Sarah Gebauer [00:06:34]: And we are not yet at a point where the AI agents have that same amount of access to information about each patient. And therefore, one small, seemingly small piece of information could really change how you treat the patient, how you diagnose the patient, and ultimately what the patient's outcome will be. And then incomplete output. So this is a major problem for medical residents. They will often tell you things, and then they leave out key pieces of information. And part of being a human in the loop or an attending physician is being able to recognize when you should be getting different kinds of information or different facts or different kinds of facts from that resident.

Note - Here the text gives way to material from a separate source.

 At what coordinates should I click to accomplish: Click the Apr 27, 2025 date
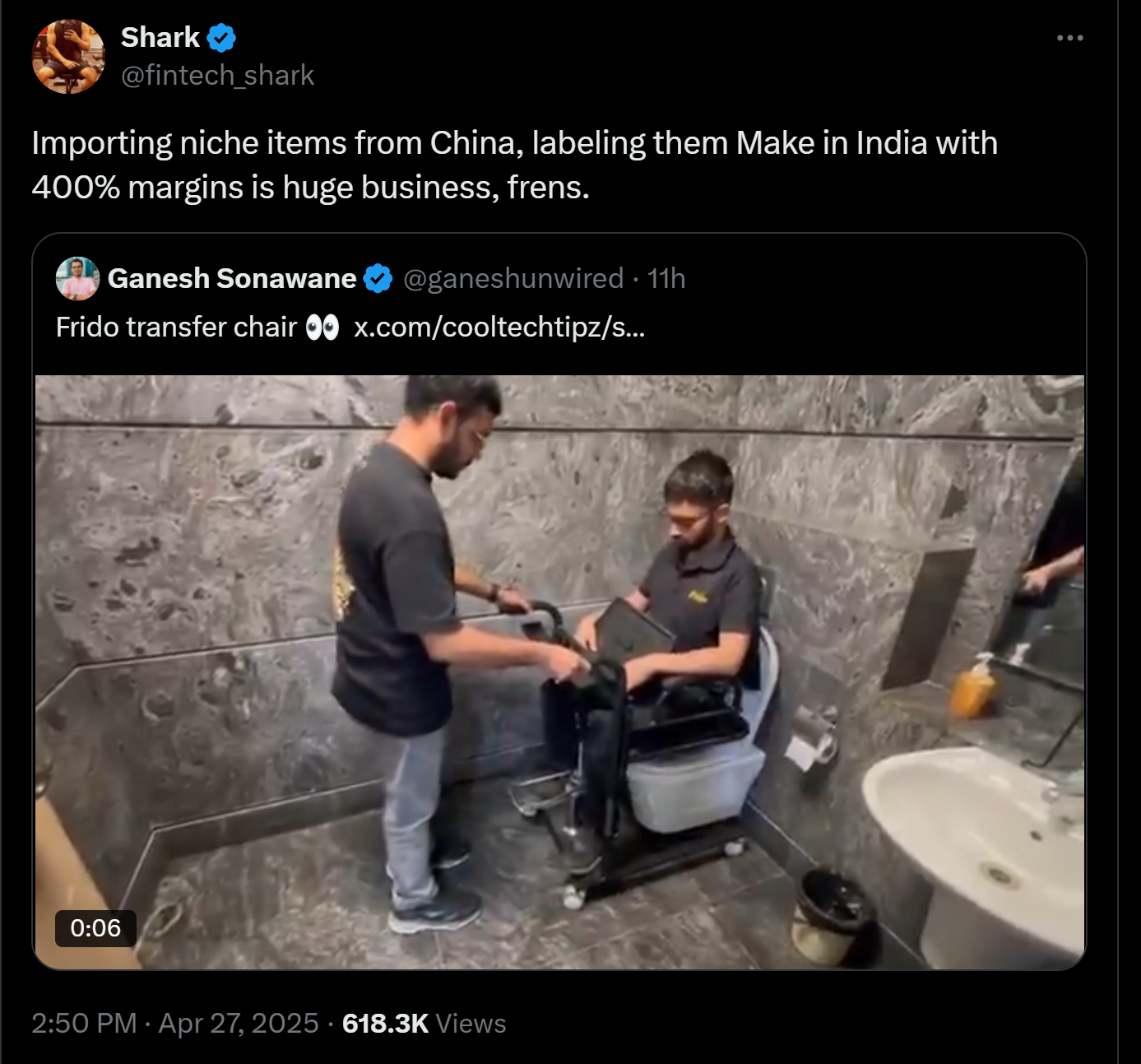pyautogui.click(x=239, y=1023)
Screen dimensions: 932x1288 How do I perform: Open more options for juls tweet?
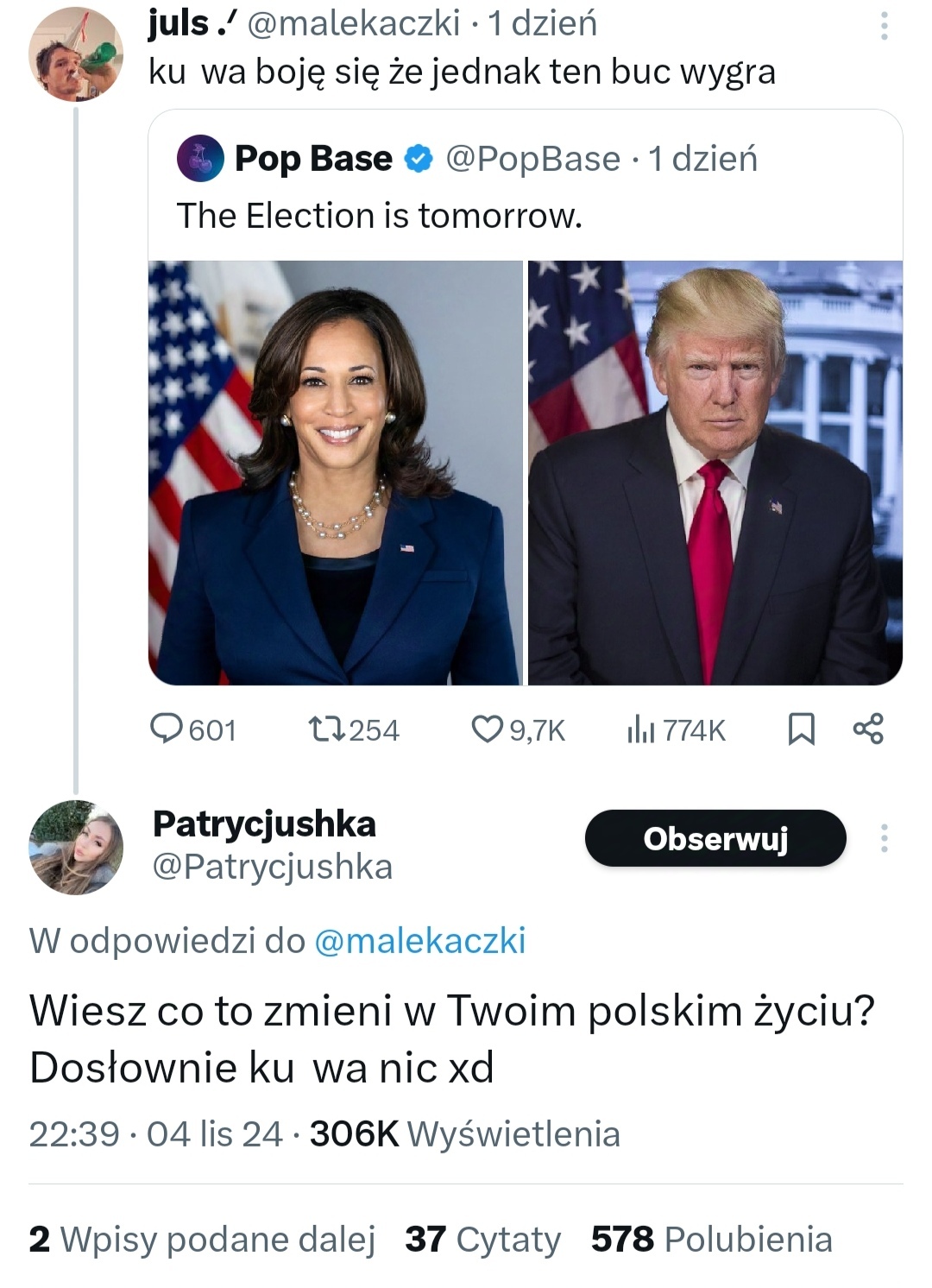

And that's another piece that is really important with the agents. Are they giving the right person the right information at the right time? And then agent, agent conflict or disagreement.
Sarah Gebauer [00:07:27]: This happens all the time in hospitals amongst all levels of physicians and all kinds of healthcare workers. They just have different ideas about how to treat things. We don't really know how two agents working together with similar information might handle those just different kinds of disagreements or how we are going to handle when we don't disagree, when we disagree with the AI agent recommendation. You know, a lot of physicians feel like they're kind of damned if they do and damned if they don't in terms of if they listen to the AI agent and it was wrong, then they're liable. But if they don't listen to the agent and it was right, then they're also liable. And. And there is a lot of, of course, legal liability that goes along with being a physician and then explaining themselves. There's a really clear format that I expect to receive information in.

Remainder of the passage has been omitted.